It also means having food that is produced and distributed in ways that ensure decent work and help sustain the planet, soil, water, and biodiversity.

The WHO pointed to the wider impacts this would have on achieving the Sustainable Development Goals (SDGs), such as ending hunger and malnutrition, promoting healthy lives and well-being, improving maternal and child health, encouraging responsible consumption and production, and advancing urgent action to combat climate change.

Ensuring everyone has access to a healthy diet is among the goals of a UN-backed initiative launched Friday in line with efforts to transform food systems globally.

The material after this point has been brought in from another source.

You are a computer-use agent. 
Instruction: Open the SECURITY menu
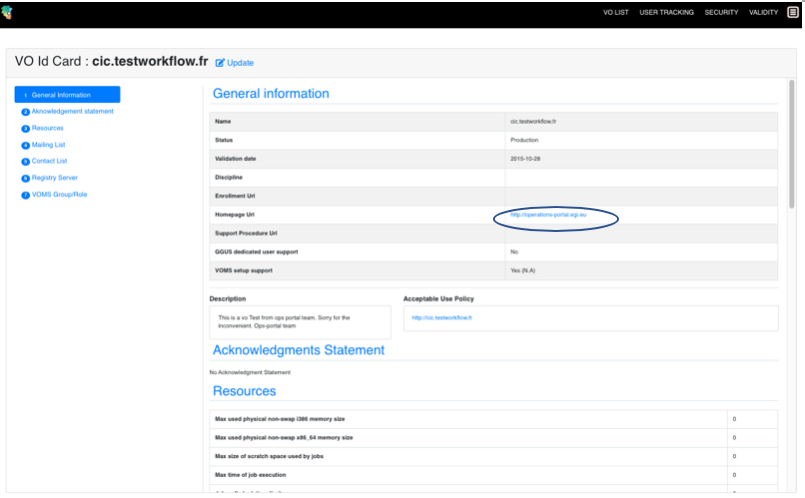click(x=721, y=13)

The Coalition of Action for Healthy Diets from Sustainable Food Systems for all (HDSFS) brought together governments, UN agencies, civil society organisations, academic institutions, and social movements. It is one of the outcomes of the UN Food Systems Summit held in September 2021, as part of the Decade of Action to deliver the SDGs by 2030.

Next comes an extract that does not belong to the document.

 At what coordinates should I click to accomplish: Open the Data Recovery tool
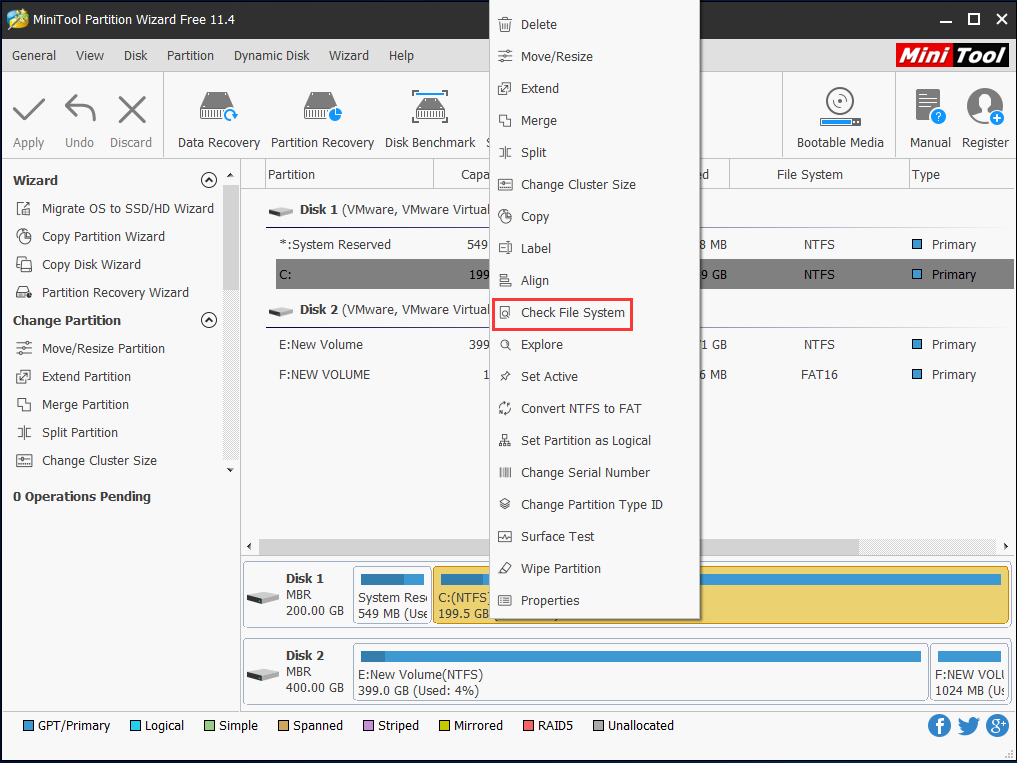pos(218,115)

The Summit called for progress towards achieving the SDGs by examining how food systems are linked to global challenges such as malnutrition, climate change, and poverty.

The HDSFS will work as a "coalition of the willing," serving as a platform for coordinated action on healthy diets from sustainable food systems through which countries can share experiences, champion policy actions, and gain support, information and inspiration.

As urgent action is needed in policies, practices, availability of data, and resource allocation, the Coalition's work will be centred around three main areas – mobilising stakeholders to align action across food systems; facilitating peer-to-peer learning between countries, and managing special projects on integrating nutrition, health and sustainability through food.

So far, 16 nations and the European Commission are "frontrunner countries" in the HDSFS.

The Coalition's "core group members" include the WHO and four other UN agencies – the Food and Agricultural Organization, UN Environment Programme, UN Children's Fund, and World Food Programme.

Other members from civil society and academia include the World Wildlife Fund, humanitarian organisation CARE, Scaling Up Nutrition Movement, and Centre for Food Policy at the City, University of London.